LECHEROUS, unsavoury and as usual vaguely pathetic, Benny Hill tries to beat Bruce Forsyth in seeing who can star in the worst computer game.
Luckily for Benny, Brucy wins; it would take something totally awful to beat Play Your Cards Right, and Benny Hill's Madcap Chase! isn't that bad.
The game is simple in the extreme, and play more or less consists of running from left to right and back again. Start off from Hill Street and the laundry basket, dash across a number of screens to a washing line, grab an article of clothing, head back to the start point and dump it in the laundry basket. You've now got 20 points.
It's one of the most pathetic excuses for a storyline I've yet to come across.
As you whip the unmentionables - an off-white bra and yellow Y-fronts - from the line you may well hear the pounding feet of a 16-ton Tessie in hot pursuit. This is one helpful neighbour who thinks you're nicking the knickers.
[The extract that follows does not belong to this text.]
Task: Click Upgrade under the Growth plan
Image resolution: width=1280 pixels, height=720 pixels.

With her massive chest wobbling, she catches up and bounces into Benny. Splat! He hits the dirt, squirming, as she jumps up and down on his back. Eventually he staggers to his feet, a shaken man. But I could swear he winks.
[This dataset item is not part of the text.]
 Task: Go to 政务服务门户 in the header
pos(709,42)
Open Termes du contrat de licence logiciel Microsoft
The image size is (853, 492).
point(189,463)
If you are caught and jumped on while carrying some washing then it goes straight back to the line and you'll have to try again.
There are another two levels played in the same way with different objects to collect. You can only move to the next level when you have transferred all the articles.
The second level involves scrumping. This time it's the farmer chasing Benny as he relieves the apple trees of their fruit for Mr Bramley. Picking up jumble for Mrs Bargin is the third and final task.
Benny can jump three paces into the background allowing him to dodge irate members of the public and bits of 'street furniture', as the cassette inlay so charmingly puts it.
Street furniture consists of lampposts, telephone boxes, road works on the first level, barbed wire fences, a chicken coop, barn and trees on the second level - and I didn't manage to reach the third.
Each time Benny makes a turn from one end of the game to the other, he finds that lampposts have moved, one-way signs have jumped behind walls, trees are uprooted and wire fences have been rearranged. Crash into any of these bits of furniture and you'll bite the dust and lose two points. However, two points is a better deal than the five you'll lose if big Bertha stomps on you.
When you've got used to the perspective, you'll find it an easy matter to judge the distance Benny should travel into the screen to dodge the objects, and he can switch from the foreground to the background while on the run.
It is easy to detect the hand of programmer Don Priestley, author of Popeye, in the graphics. As in Popeye, they are large and colourful, but unlike its predecessor, the animation is fast and smooth, and the masking extremely effective.
Benny trots around with an amusing high-stepping gait - and manages to look like a right ninny. To give Don credit, he is instantly recognisable as Benny's alter ego, Fred Scuttle.
It's typical of the seaside postcard humour of Benny Hill that when he's jumped on by the woman her skirt flies up to reveal knickerbockers, her wig almost leaves her head and her face is contorted in a grimace.
Each level increases in difficulty, not in gameplay which remains the same, but in judging the positions of the furniture. Most tricky are the barbed wire fences, which tend to be a little fuzzy.
It's a pity that the story line is so simple and the game so limited. Benny Hill's Madcap Chase! has a very small playing area and to be honest, not a lot happens. If it weren't for the graphics, this game would receive less than the three stars it is awarded.
Benny Hill's Madcap Chase has a very small playing area and to be honest, not a lot happens. If it weren't for the graphics, this game would receive less than the three stars it is awarded.